Taif’ten Ci’râne’ye dönüş ve Hevâzin hey’eti

262

Allah Resûlü, Ci’râne’ye gelmişti. Altı bin esir, dört bin ukiyye gümüş, yirmi dört bin deve ve kırk binden fazla koyun hâlâ orada bekliyordu. Efendiler Efendisi (sallallahu aleyhi ve sellem), esirler ve ganimet malları konusundaki kararını özellikle geciktiriyordu; belli ki bildiği hususlar vardı!

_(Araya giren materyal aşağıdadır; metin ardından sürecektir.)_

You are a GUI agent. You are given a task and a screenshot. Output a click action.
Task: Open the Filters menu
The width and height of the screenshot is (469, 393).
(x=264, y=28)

Gerçekten de öyle oldu; Tâif’den ayrılalı on günden fazla zaman geçmişti ve bir gün, başlarında Züheyr İbn Surad olduğu hâlde on dört kişilik Hevâzin hey’etinin Ci’râne’ye doğru geldiği görüldü. Aralarında, Efendimiz’in süt amcası Ebû Bürkân da vardı; Müslüman olmuşlardı! Ardı arkası gelmeyen savaşlarla bir yere varılamayacağını anlamış ve Müslüman olarak Efendimiz’e hâllerini arz etmeye gelmişlerdi. Önce:

– Yâ Resûlallah, dediler. “Bizler, köklü ve asil bir topluluğuz; ancak başımıza gelen bela ve musîbeti, Sen de biliyorsun; bize iyilik edip ihsanda bulun ki Allah da Sana lütufta bulunsun!”

Maksat anlaşılmıştı; Allah Resûlü’nü can ü gönülden sevindiren bir manzaraydı bu! Dünya ve dünyada bulunan her şey O’na verilseydi bu kadar sevinmezdi! Ancak merak ettiği bir şey daha vardı ve sordu:

– Mâlik İbn Avf ne yapıyor?

Mâlik İbn Avf, Hevâzin halkını Huneyn vadisine döküp de başlarına bu musibeti getiren delikanlı kumandandı, Resûlullah (sallallahu aleyhi ve sellem) onu da unutmamıştı ve Hevâzin hey’etine durumunu soruyordu.

– Yâ Resûlallah, dediler. “O, Sakîflilerle birlikte kaçıp Tâif’e sığındı.”

Düşenin elinden tutmak gerekiyordu ve Allah Resûlü (sallallahu aleyhi ve sellem) onlara:

– Gidip ona haber verin; şâyet Müslüman olarak o da Bana gelirse, mallarıyla çoluk çocuğunu ona iade eder ve üzerine de yüz deve veririm, buyurdu. Zira O (sallallahu aleyhi ve sellem), Mâlik İbn Avf’ın ailesini Mekke’ye göndermiş, özel ilgi gösterilmesi için halası Ümmü Abdillah Binti Ebî Ümeyye’nin yanında tutuyordu! Efendimiz’in niyetindeki samimiyeti gören Hevâzin hey’eti:

– Yâ Resûlallah, dediler. “Onlar, bizim efendilerimiz ve en çok sevdiğimiz kimselerdir!”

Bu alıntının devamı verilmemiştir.